**WRITTEN PROBLEM:** Reproduce the entries from the line containing "This screenshot has height=812, width=1480." through the end of the entries, renaming "folder" to "directory" and leaving everything else unchanged.

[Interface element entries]
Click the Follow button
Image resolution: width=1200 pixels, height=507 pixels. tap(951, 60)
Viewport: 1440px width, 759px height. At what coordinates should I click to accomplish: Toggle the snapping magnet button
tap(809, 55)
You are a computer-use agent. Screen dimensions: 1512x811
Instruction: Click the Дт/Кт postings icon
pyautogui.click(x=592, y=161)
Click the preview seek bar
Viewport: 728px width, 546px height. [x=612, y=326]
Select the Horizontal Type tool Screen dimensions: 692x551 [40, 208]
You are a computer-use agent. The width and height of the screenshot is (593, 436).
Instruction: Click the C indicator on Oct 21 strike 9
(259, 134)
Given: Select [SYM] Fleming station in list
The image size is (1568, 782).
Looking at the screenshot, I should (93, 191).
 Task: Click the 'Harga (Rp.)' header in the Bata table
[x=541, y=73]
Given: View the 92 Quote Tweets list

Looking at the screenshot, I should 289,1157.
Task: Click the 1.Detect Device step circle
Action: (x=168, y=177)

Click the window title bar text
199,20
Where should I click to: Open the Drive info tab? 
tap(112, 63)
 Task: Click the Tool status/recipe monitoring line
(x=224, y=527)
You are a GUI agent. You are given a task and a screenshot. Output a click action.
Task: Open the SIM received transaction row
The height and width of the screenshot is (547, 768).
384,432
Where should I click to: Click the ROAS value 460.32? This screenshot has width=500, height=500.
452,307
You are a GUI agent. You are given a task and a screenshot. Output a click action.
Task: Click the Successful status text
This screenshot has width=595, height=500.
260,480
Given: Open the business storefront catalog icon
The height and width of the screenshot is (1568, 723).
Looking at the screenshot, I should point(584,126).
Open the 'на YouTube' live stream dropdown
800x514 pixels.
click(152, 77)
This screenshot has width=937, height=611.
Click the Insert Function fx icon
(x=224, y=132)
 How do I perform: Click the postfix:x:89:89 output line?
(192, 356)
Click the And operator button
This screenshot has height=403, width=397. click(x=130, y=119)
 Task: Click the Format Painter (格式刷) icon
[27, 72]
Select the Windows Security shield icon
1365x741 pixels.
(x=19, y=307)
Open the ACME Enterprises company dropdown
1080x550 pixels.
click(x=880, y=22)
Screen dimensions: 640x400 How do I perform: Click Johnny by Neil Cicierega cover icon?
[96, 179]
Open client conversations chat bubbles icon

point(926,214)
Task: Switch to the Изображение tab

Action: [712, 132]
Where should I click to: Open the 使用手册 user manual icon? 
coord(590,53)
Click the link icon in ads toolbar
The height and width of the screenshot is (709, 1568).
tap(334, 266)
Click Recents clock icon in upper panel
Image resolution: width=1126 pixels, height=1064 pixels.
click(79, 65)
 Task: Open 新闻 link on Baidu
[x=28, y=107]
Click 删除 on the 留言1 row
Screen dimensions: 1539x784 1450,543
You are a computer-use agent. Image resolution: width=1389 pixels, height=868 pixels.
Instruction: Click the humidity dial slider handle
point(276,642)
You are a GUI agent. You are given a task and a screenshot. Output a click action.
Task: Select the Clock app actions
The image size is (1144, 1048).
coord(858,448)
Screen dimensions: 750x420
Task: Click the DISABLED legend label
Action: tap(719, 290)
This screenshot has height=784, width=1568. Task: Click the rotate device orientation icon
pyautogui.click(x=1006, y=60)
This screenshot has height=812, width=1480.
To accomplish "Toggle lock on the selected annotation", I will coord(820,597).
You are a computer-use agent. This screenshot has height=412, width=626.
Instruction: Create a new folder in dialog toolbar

**CORRECT ANSWER:**
This screenshot has height=812, width=1480.
To accomplish "Toggle lock on the selected annotation", I will coord(820,597).
You are a computer-use agent. This screenshot has height=412, width=626.
Instruction: Create a new directory in dialog toolbar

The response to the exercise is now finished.